Art. 16.Deze wet treedt in werking op een datum die door de Koning wordt bepaald bij een besluit vastgesteld na overleg in de Ministerraad, en uiterlijk op de eenendertigste werkdag te rekenen vanaf de eerste werkdag na de bekendmaking van deze wet in het Belgisch Staatsblad.

Voor de toepassing van dit artikel wordt verstaan onder "werkdag": de dag die noch een zaterdag, noch een zondag, noch een feestdag is.

Kondigen deze wet af, bevelen dat zij met 's Lands zegel zal worden bekleed en door het Belgisch Staatsblad zal worden bekendgemaakt.

Gegeven te l'Ile d'Yeu, 14 augustus 2021.

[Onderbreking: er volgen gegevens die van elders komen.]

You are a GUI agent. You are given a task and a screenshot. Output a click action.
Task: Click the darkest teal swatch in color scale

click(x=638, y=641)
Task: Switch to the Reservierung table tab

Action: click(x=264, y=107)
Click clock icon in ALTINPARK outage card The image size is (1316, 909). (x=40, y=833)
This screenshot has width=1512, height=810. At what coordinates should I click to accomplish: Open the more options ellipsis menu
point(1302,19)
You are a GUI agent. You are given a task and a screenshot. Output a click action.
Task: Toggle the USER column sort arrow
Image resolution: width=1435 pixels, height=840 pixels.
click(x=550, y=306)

FILIP Van Koningswege : De Minister Binnenlandse Zaken, A. VERLINDEN Met 's Lands zegel gezegeld : De Minister van Justitie, V. VAN QUICKENBORNE _______ Nota (1) Stukken van de kamer van volksvertegenwoordigers (www.dekamer.be): Doc 55 1951/ (2020/ 2021): 001: Wetsontwerp. 002 tot 004: Amendementen. 005: Verslag van de eerste lezing. 006: Artikelen aangenomen in eerste lezing. 007: Amendementen. 008: Verslag van de tweede lezing. 009: Tekst aangenomen in tweede lezing. 010: Amendementen. 011: Advies van de Raad van State. 012: Amendementen. 013: Advies van de Raad van State. 014: Amendementen ingediend in plenaire vergadering. 015 : Advies van de Raad van State. 016: Amendementen ingediend in plenaire vergadering. 017: Tekst aangenomen door de plenaire vergadering en aan de Koning ter bekrachtiging voorgelegd.